#MaskUp

#MaskUp, ya’ll. The recommendation to wear a mask in indoor public spaces is back to being a mandate.

Marin County Public Health officials once again locked arms with their fellow Bay Area public health officers to require masks indoors in public places, regardless of vaccination status, starting at 12:01am on Tuesday, August 3.

“While most COVID-19 exposures in Marin are due to household transmission and gatherings in non-public indoor settings, we’ve also seen a significant increase of clusters of COVID-19 cases, among both the vaccinated and unvaccinated, in public settings including outdoor and indoor events and performances where masks were not worn by vaccinated persons,” Dr. Lisa Santora, Marin County’s Deputy Public Health Officer, said in a statement.

 

 

 

Marin is joined in the mandate by the counties of Alameda, Contra Costa, San Francisco, San Mateo, Santa Clara, Sonoma, and the City of Berkeley.

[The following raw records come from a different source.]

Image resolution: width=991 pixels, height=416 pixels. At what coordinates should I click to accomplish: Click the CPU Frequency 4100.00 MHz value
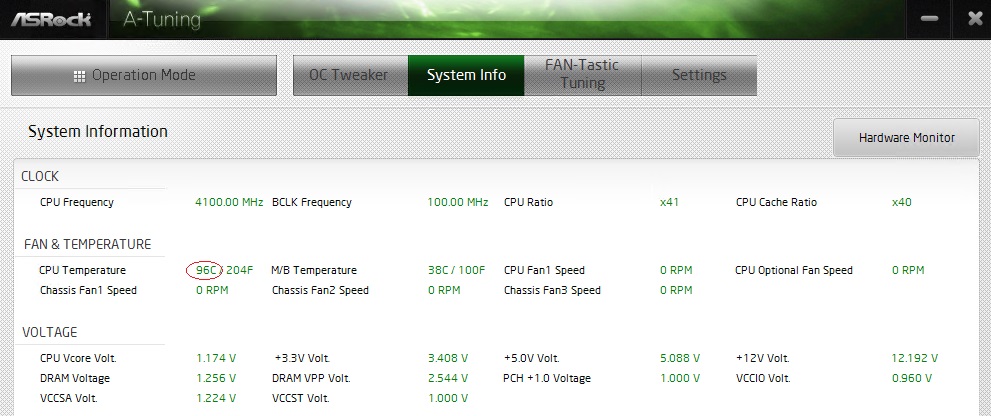click(x=229, y=202)
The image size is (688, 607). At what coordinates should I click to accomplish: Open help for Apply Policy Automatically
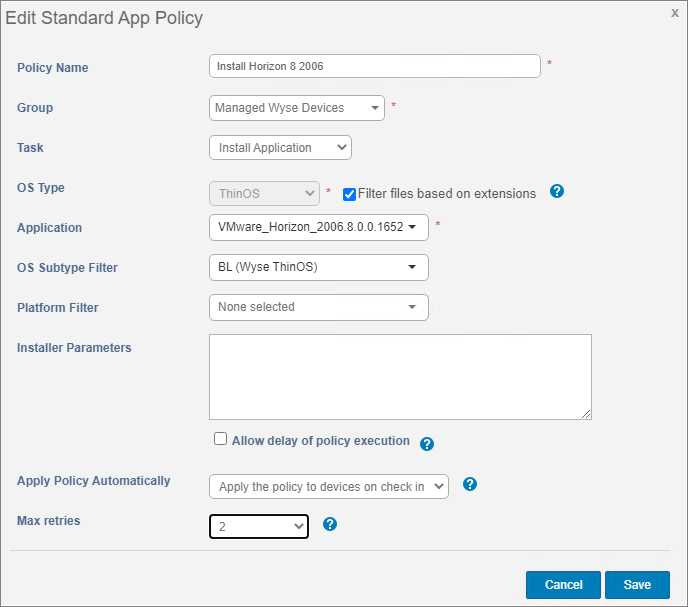(470, 484)
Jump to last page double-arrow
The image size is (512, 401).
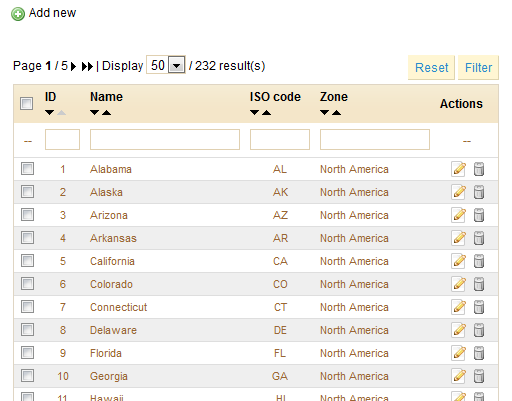[87, 66]
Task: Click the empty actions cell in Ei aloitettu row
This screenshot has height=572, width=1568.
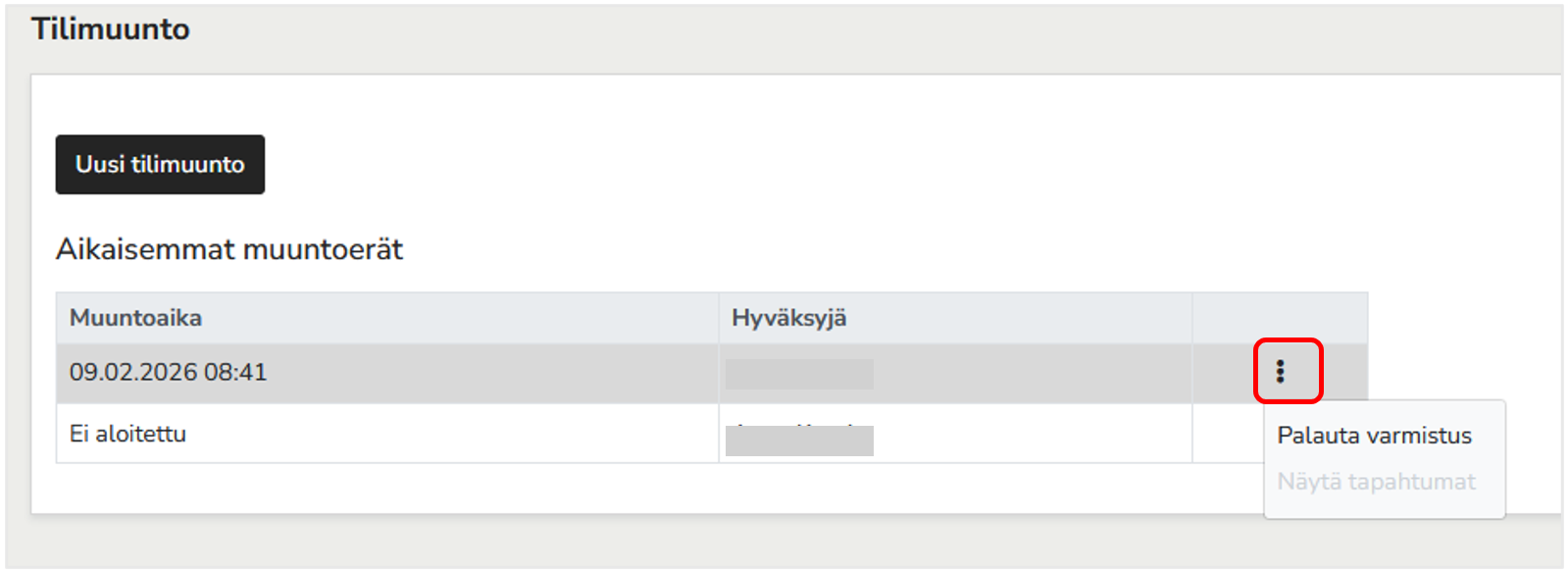Action: [x=1228, y=434]
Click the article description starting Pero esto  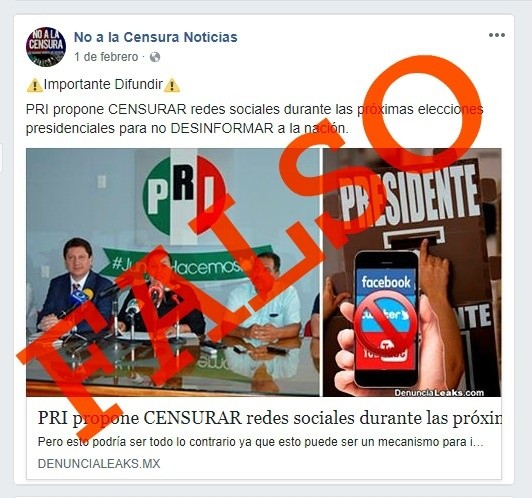tap(260, 442)
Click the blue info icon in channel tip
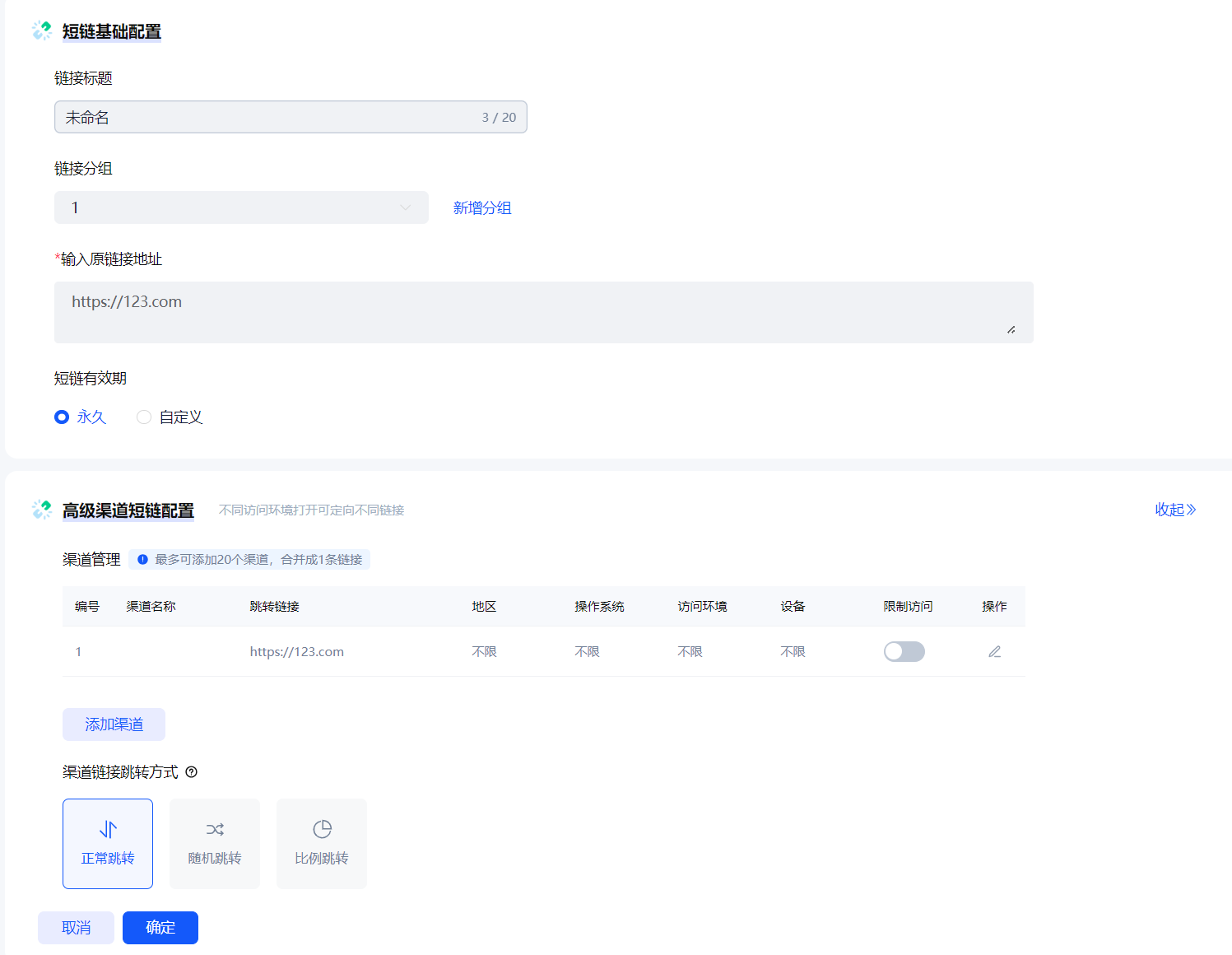 click(x=142, y=560)
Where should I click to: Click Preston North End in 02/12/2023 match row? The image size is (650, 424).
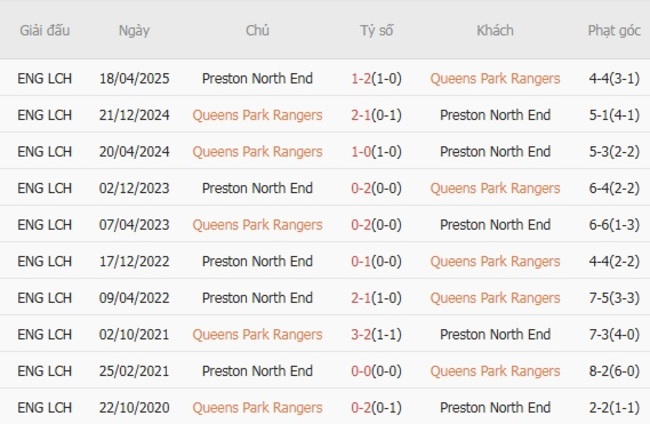(257, 188)
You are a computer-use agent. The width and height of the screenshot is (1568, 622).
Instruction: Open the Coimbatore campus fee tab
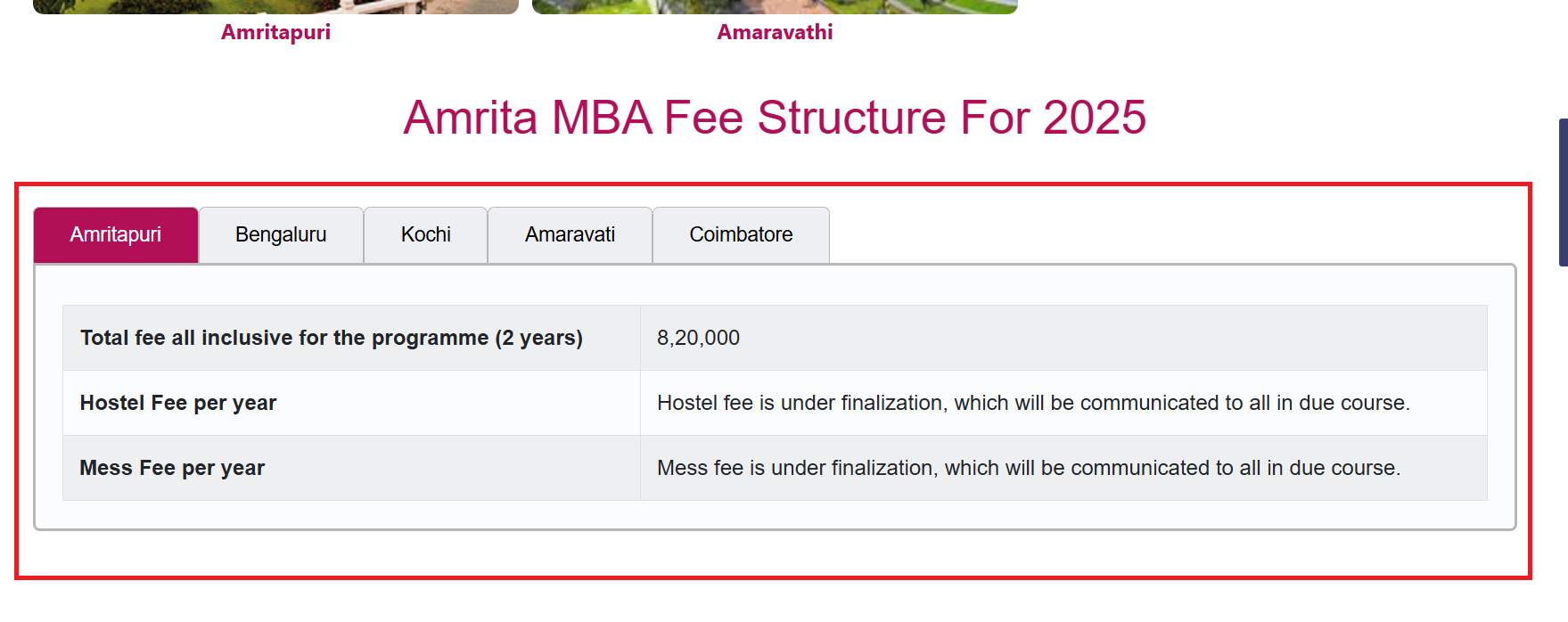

Health officers said that while vaccination continues to protect against severe COVID-19 illness, the COVID-19 Delta variant is now infecting a small percentage of vaccinated people as well as many unvaccinated people. In those instances of infection in a vaccinated person, a face covering prevents further spread. Bay Area health officials urge all unvaccinated residents 12 and older to get vaccinated as soon as possible.

Health officials said they are very concerned by the substantial levels of community transmission now found across the Bay Area, especially among unvaccinated people. In part, this is due to the widespread COVID-19 Delta variant, which is substantially more transmissible than previous forms of the virus.

Health officials also recommend that all employers make face coverings available to individuals entering their businesses, and businesses are required to implement the indoor face covering order.

“Masking and vaccinations are the most important tools we have to end the pandemic,” added Santora. “The vaccine is safe, effective, free and widely available. We encourage all residents to do their part in wearing their masks to keep themselves, their families and their community safe. This is a short term, evidenced-based strategy to help keep our businesses open and support a safe reopening of schools.”

Willis’ agency last month reported the first COVID-19 death of a county resident since mid-May. The resident had not been vaccinated against COVID-19 and died July 21. It was the 186th death in Marin during the pandemic, all of which have patents who had not been vaccinated.

 “It’s especially hard to see people dying from COVID-19 when we know how preventable it is,” said Willis said. “We’re sharing this so our community sees it’s not safe to be unvaccinated.”